Now drag a label and a button from the bottom-right class palette onto the View, and align them so that they look something like this:

(Tip: you can zoom the view by right-clicking or control-clicking into the empty white space of the designer and choosing a scale factor, if you cannot fit the whole view on your screen.)

Then select both controls via ⌘-clicking on each one in turn, press the first button in the bottom right, check "Horizontally Center in Container" and click "Add 2 Constraints". This configures Auto Layout, so that the controls will automatically be centered in the view, regardless of screen size. In a real app, you would want to set more constraints to fully control the layout, such as the spacing between the controls, but for this simple app, just centering them will do.

Finally, it's time to connect the controls to your code. There are two connections to be made in total – one from the property to the UITextField and UILabel, and one from the UIButton back to the action.

For the first, click on the yellow view controller icon (which represents your ViewController class) while holding down the Control (^) key, and drag onto the text field, as shown below:

When you let go, a small popup appears, listing all properties that match up for connecting. In this case, it will be the view property (which links the base view for the controller, and you don't want to mess with that), and the label one you defined earlier.

Click on "label" to make the connection.

Connecting the action works the same way, just in reverse. This time, Control-drag from the button back to the yellow view controller icon. Select "sayHello:" from the popup, and you're done.

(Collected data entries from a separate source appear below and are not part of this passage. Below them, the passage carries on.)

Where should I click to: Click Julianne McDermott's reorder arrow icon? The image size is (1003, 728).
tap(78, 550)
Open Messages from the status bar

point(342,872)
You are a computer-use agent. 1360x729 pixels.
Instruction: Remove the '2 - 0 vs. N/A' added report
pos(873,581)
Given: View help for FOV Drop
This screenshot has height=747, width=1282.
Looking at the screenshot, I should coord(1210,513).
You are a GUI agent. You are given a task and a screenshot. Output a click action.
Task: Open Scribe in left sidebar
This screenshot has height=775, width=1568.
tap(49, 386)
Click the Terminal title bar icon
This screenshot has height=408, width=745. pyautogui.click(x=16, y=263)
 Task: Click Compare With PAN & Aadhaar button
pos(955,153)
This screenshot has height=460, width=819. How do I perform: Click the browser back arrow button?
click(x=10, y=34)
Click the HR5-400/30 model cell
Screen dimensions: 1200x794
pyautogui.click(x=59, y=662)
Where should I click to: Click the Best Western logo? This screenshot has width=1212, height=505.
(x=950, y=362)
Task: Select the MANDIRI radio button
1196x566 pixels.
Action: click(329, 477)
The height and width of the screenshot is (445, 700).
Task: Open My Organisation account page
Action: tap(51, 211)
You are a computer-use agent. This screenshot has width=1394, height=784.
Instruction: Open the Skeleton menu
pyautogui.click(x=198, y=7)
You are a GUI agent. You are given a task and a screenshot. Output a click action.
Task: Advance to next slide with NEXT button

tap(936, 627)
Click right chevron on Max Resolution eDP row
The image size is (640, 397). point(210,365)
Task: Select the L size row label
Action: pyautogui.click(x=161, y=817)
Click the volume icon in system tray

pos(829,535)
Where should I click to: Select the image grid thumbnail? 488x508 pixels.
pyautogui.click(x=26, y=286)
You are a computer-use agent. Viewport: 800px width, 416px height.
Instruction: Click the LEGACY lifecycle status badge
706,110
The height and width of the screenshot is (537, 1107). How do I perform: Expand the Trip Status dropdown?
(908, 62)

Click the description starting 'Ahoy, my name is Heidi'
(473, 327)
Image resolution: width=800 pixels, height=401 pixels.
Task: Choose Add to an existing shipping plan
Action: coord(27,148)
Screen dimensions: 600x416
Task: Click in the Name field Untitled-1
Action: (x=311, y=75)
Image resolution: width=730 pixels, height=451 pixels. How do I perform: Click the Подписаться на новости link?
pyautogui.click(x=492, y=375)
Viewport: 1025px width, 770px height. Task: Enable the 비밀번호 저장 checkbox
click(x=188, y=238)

And with that, the app is done. You can now close Xcode, go back to Visual Studio, and run it.

Running Your App

If you already picked the Apple TV Simulator back when you started your project, you're ready to just hit F5, and Elements will build your app, install it on the Simulator on your Mac (via CrossBox, and run it in the debugger.

If you want to change what device to run on (for example to switch to your real Apple TV hardware, or to set a different Mac), you can use the CrossBox dropdown button in the toolbar to select a different server or device:

Shortly after pressing F5 (or selecting "Debug|Start Debugging" from the menu), your App should open in the Simulator on your Mac.

Press "Enter" to press the button (the Apple TV Simulator will not respond to mouse clicks, only cursor keys and Enter. Or you can pair an Apple Remote control with your Mac and use that with the Simulator, as well), and the label will update, as per your code.

Running on your device should be just as easy, assuming you have your Apple developer account set up and registered with Xcode as discussed here. Simply select your real device from the CrossBox menu, hit F5 again, and you will see your app get deployed to and launch on your Apple TV.

You will see two warnings being emitted when building for a device. That is because your project has no Provisioning Profile and Developer Certificate selected yet. Fire will pick the default profile and certificate (assuming one is present), so that you can run your application without hassle, but the two warnings will remind you that, eventually, you will want to explicitly select the exact profile and certificate you want to use for this app.

To do so, simply go to the Project Settings Editor via the "Project|Properties" menu, and select the "Cocoa" tab:

You can select both your Certificate and your Provisioning Profile from the list (once again, see here if your profiles or certificates don't show up as you expect them to).